“Too good to be true,” says $24,000 timeshare resale scam victim

The latest news from Timeshare Advice Centre and European Consumer Claims.

Thorough checks and due diligence not enough to protect seasoned real estate guru from losing $24,000 to timeshare resale fraudsters

Offer to buy

53 year old Darren Kittleson owned a timeshare in Mexico’s plush Puerto Vallarta Garza Blanca Preserve Resort & Spa.

Upmarket: Puerto Vallarta Garza Blanca Preserve Resort & Spa (Credit: Booking.com)

Many timeshare owners are looking to get free from their memberships due to the poor value for money and inefficiency of the holiday systems they represent. When real estate veteran Darren got a call from a broker (allegedly representing a company called Westwood Realty) offering to buy his membership at a 70% increase over what he had paid for it, he was keen to accept the deal. “I didn’t really think twice about that price,” the Wisconsin native recounted to the Arizona Republic newspaper.

Not so fast…

A successful 30 year property career makes for a strong measure of cynicism and self preservation.

Kittleson checked everything: He scrutinised Westwood Realty’s company license, listing and address in Arizona. He looked up the real estate licence of the broker which showed a spotless 40 year career in the business.

Everything came back as genuine.

He even placed an alert with Google News for Westwood Realty to let him know if any suspicious activity happened in connection with the firm.

Google alert: advanced due diligence

“I thought I was doing everything to verify, verify, verify,” asserts Darren.

So why DID it all check out?

Westwood Realty is a genuine Arizona company. There is a real broker with the (withheld for reputational reasons) name and licence given by the phone caller. Neither party had any inkling that their identities were being used in this manner.

→ **Extracted material**:
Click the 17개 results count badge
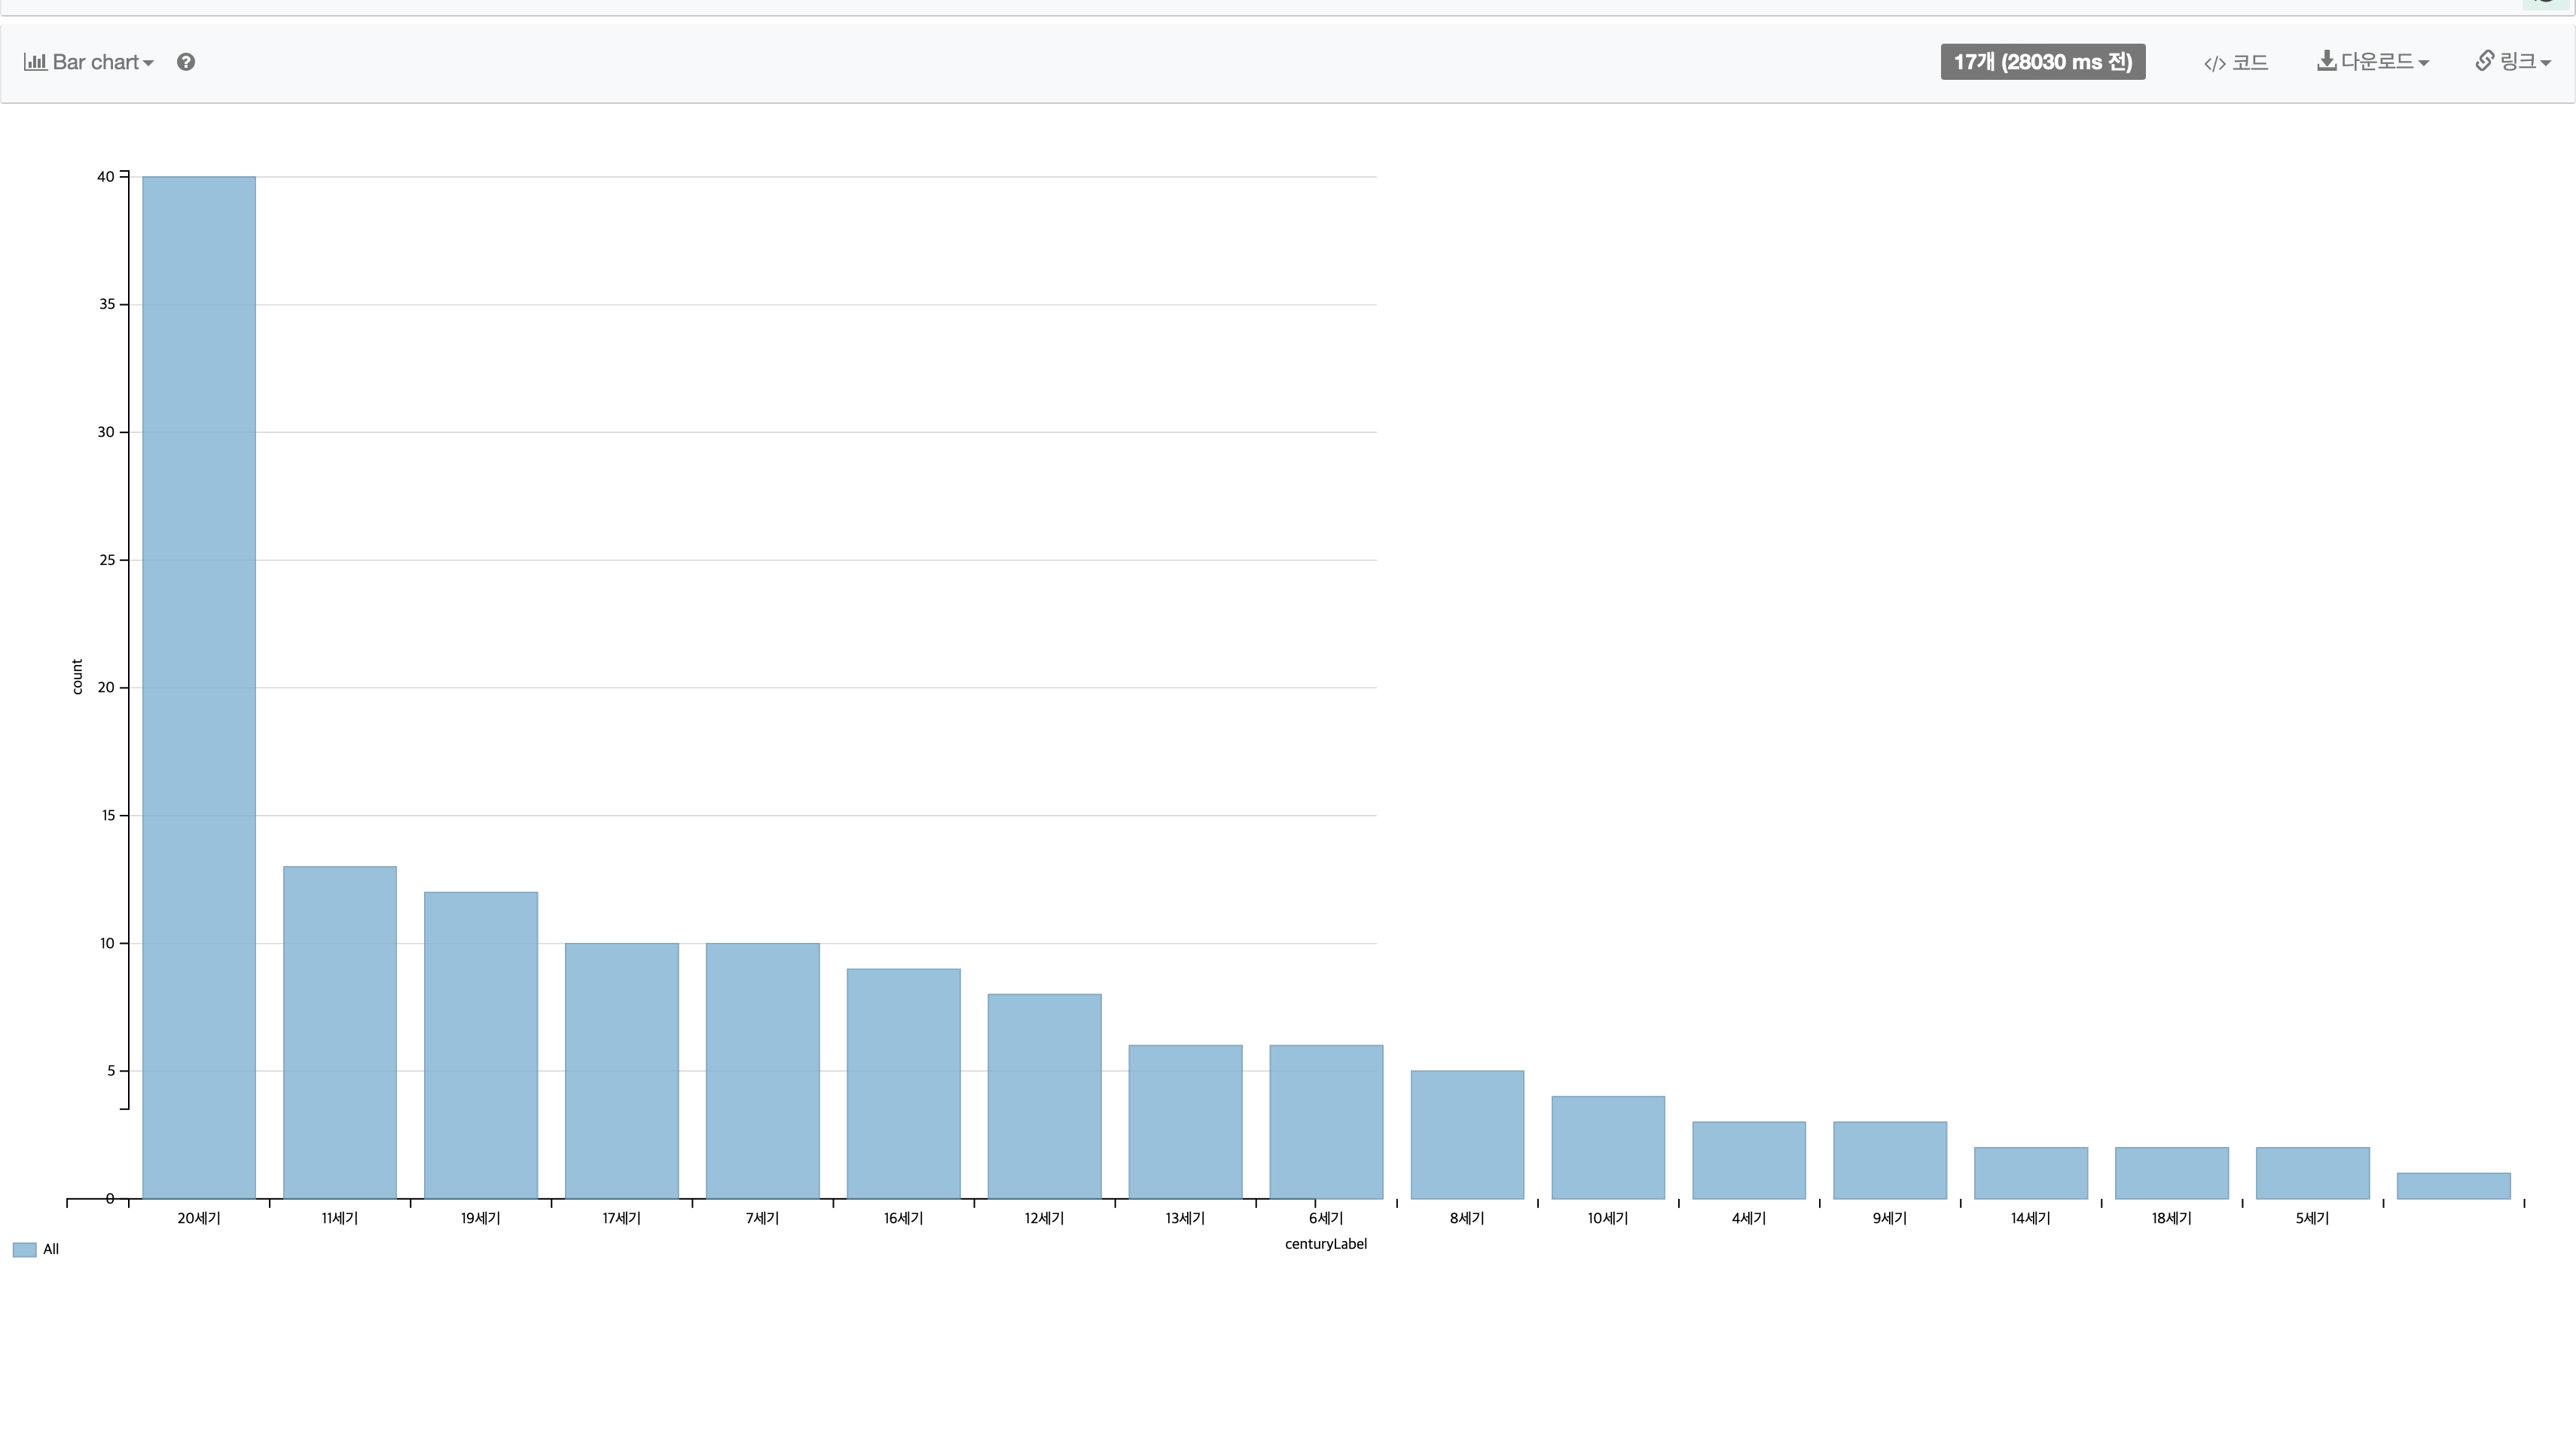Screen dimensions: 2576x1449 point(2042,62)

--

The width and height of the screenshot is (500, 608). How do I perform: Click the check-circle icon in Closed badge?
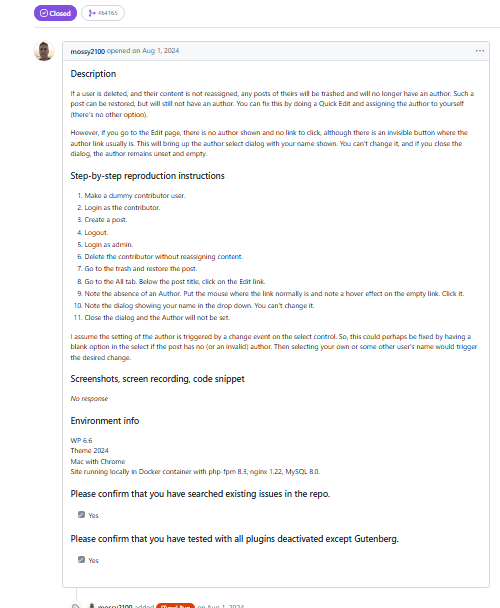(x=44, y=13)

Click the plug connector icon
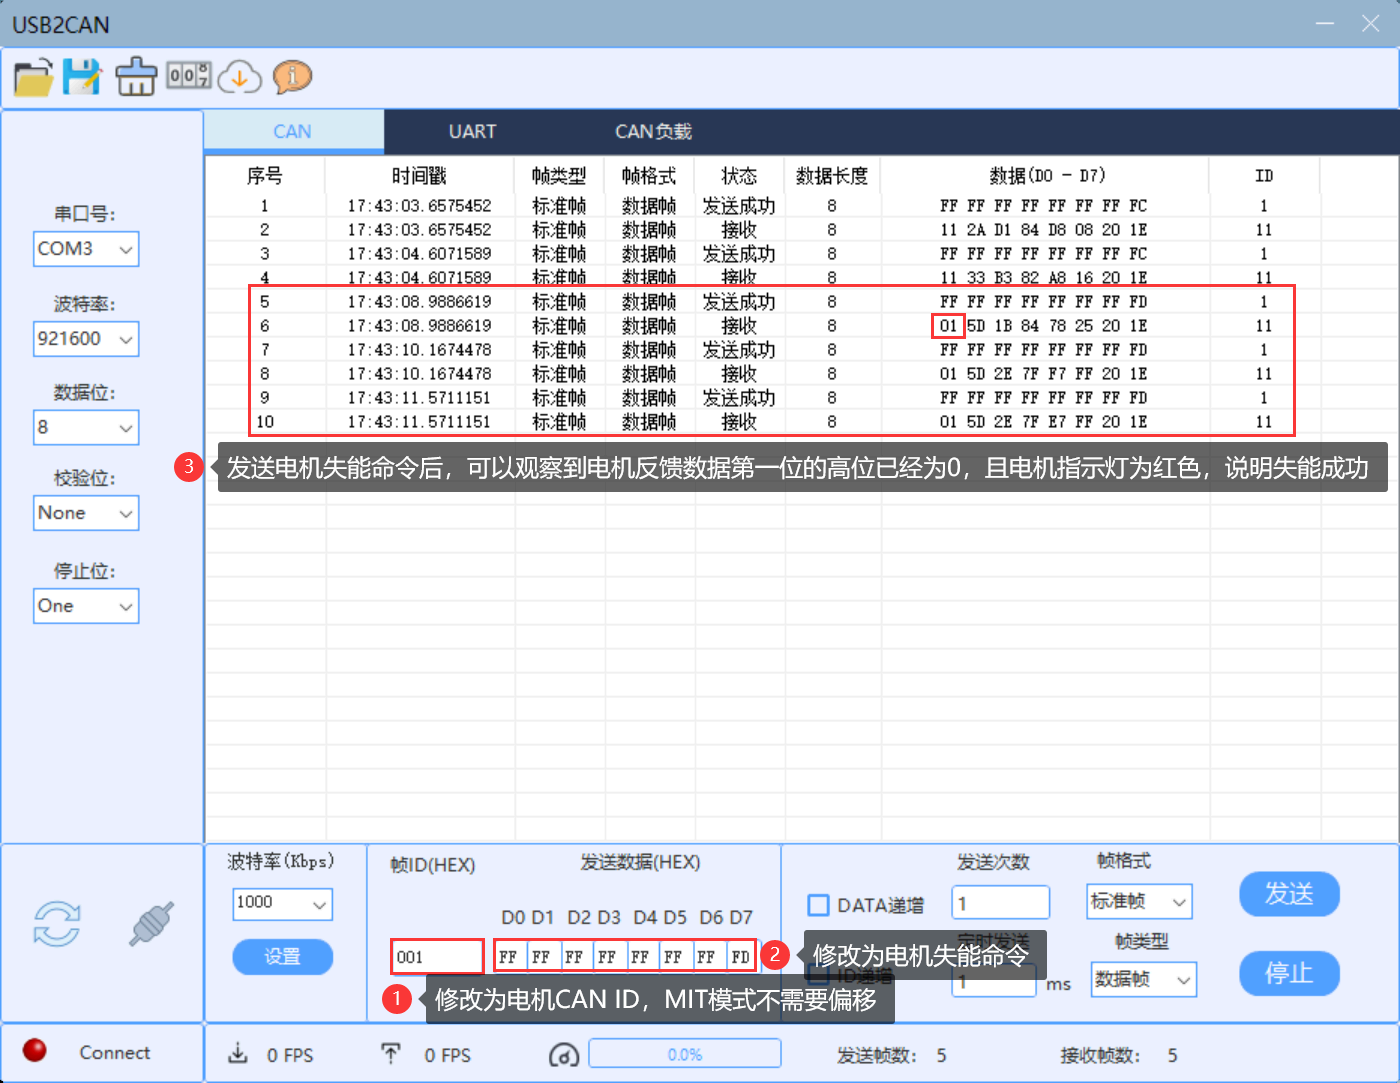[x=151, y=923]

→ **Goals**:
(1) In the timeshare scam article, which newspaper did Darren Kittleson tell about the offer's price?
(2) Reproduce the part of the timeshare scam article starting at "A successful 30" and ending at "back as genuine.".
(3) Carry on the timeshare scam article, picking up after its last sentence.

→ **Answers given**:
(1) The Arizona Republic

(2)
A successful 30 year property career makes for a strong measure of cynicism and self preservation.

Kittleson checked everything: He scrutinised Westwood Realty’s company license, listing and address in Arizona. He looked up the real estate licence of the broker which showed a spotless 40 year career in the business.

Everything came back as genuine.

(3)
The scammers even used an address in the same building as Westwood Realty for written correspondence.

After Darren Kittleson signed a letter of intent to go ahead with the deal, the offered price appeared to be transferred to him when an email arrived with a genuine looking bank statement which ‘showed’ the funds to have been deposited.

Darren called the bank phone number on the statement and was answered by a Spanish speaking voice confirming the bank name in Mexico.

The money seemed to be on it’s way.

Mechanics of the scam

After a few weeks, the funds hadn’t arrived in his account and Darren was informed this was because he needed to give some tax details and pay a Mexico City law firm to fill in related forms. Said form was delivered, complete with ‘government stamps’ and tax ID. Darren paid the attorney. However the transfer for the purchase price of Darren’s timeshare still failed to materialise.

“I was nervous,” admits Darren. “But I thought: ‘OK this is the first time I have done a property transfer in Mexico.”

Then the scammers told Darren he needed to pay taxes to the state of Jalisco (in Mexico).

An internet search showed this to be normal, and the ‘buyers’ said they would pay this back to Darren. Then they asked him to pay for a series of insurance bonds.

After parting with a total of $24,000, Darren Kittleson acknowledged the fact that he was being defrauded. “At that point I said: ‘I’m done’. It was like ‘Oh I just got scammed,” the businessman told the Arizona Republic newspaper.


Mr Kittleson has made multiple official complaints via the Attorney General, the FBI and the Better Business Bureau but does not believe the fraudsters will ever be caught.

FBI Headquarters: J Edgar Hoover Building

“It is likely they are out of the country,” Darren believes. “And it’s even more likely I won’t see my money again.

“If it sounds too good to be true, it is.”

A Cease and Desist order was filed against the thieves by the Department of Real Estate following these complaints and others from further victims. Although this is probably too late to stop the scammers, who may well be already operating under a different corporate identity.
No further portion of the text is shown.